10 Responses to “Rolling Pin”

  1. Pam says:

    I loved this – it brought back many memories of my mother, too! (who, I’m sorry to disappoint you, made THE best pie crust! *haha*) It also reminded me of a card I once saw – it had a cartoon figure of a woman on the front rolling out a pie crust and the front of the card said “what is she doing??!!”…you open it up and it said “I don’t know – must be some kind of an ancient ritual.”…or something to that affect. But it’s true – we do have to keep the “art” of making pies alive! Unfortunately for me, I’ve never been able to duplicate my mother’s pie crust…but fortunately for me, Shelby has! She’s a wonderful pie crust maker and will be making several of our pies for Thanksgiving this year! Thanks for sharing this!

  2. Lawanda Calton says:

    Your story sends me back in time to my own grandmothers. Thinking your rolling pin must have belonged to one or the other of those pioneering women. Thank you for cheering for my pie crust! I refuse to measure and so don’t always get the good results! I love your story!

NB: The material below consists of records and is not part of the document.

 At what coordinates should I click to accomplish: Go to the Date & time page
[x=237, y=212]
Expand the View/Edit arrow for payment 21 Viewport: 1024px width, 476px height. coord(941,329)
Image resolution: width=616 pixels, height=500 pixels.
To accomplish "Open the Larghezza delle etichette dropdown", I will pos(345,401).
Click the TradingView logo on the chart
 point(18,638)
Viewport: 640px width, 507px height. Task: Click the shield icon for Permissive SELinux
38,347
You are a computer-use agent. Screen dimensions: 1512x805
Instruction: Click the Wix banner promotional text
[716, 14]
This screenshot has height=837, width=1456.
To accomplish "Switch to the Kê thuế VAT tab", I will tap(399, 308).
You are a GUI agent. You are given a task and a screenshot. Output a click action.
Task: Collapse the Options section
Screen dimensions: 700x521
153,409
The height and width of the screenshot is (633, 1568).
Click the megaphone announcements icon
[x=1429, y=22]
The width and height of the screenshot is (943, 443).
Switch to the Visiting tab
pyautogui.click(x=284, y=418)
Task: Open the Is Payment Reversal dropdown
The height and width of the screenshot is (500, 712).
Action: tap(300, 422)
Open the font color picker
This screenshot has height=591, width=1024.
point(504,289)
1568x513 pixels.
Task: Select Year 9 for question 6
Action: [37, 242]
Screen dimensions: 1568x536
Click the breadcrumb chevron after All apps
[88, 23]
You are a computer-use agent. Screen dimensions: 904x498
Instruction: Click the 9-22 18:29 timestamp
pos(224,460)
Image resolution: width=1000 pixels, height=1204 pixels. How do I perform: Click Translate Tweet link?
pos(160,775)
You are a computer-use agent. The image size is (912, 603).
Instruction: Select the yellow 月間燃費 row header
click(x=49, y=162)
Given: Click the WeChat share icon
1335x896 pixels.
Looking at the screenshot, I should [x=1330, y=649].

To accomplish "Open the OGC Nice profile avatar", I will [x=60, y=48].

  3. Betty Williamson says:

    Lots of memories here, too, as I have some of those scarred and battered cooking implements in my kitchen, too. Cooking is something that ties generations together, whether it be sharing recipes or using the same rolling pin or baking sheets or scalloped egg plate. You wrote this beautifully. (And anytime Lawanda feels the need to defend her pie-making ability, I volunteer to be a test subject!) Happy Thanksgiving!

  4. Sandy says:

    Oh please keep the comments coming!!! I’m loving them!

  5. Mary Anne says:

    Love the memories, Sandy. I am not a pie maker but have passed the candy making along to my family. I will be going to a Benson family gathering over Thanksgiving and have already made my former mother-in-law’s famous Fours-chocolate covered, pecan filled caramels and my own mother’s peanut brittle to share. I also make peanut patties but did not have peanuts to make them right now. Should have gotten some this summer in Portales. I did not know of you mother’s lemon pie. May have to order up one the next time I come to Portales. Happy Thanksgiving to all your family and readers.

  6. Kim Mann says:

    Thanks for these wonderful memories! I used to love it when we had the leftover scraps of pie dough baked into little strips, then coated with cinnamon sugar. It was always a special treat!

  7. Doris Via says:

    Just to add to the memories–I still have the rolling pen I got as a wedding gift in 1965. Bobby had to replace the handles on it, but it was used many times without those handles, too. Mine probably rolled out more egg noodles than pie crusts, tho. In ’79 or ’80 a friend of ours in Casa made us a rolling pen on his lathe, and just the sight of it brings back many delightful memories of them. He had passed on many years ago, but she is still in the Perryville Nursing Home, as far as I know. Precious memories, and blessings galore from our Heavenly Father. Have a blessed Thanksgiving.

  8. Sandy says:

    Doris, we’re going to have an egg-noodle-making-party one of these days. Sure wish you could be here!

  9. Marietta Boone Kelt says:

    You always take me to a place I treasure and yes, I have tears as well…..
    precious precious memories lasting a lifetime.

  10. Pilar says:

    I am not sure if you remember the marble rolling pin you gave me when you left Guam? Was using it last week when making wheat tortillas:-) Love using it and remembering you.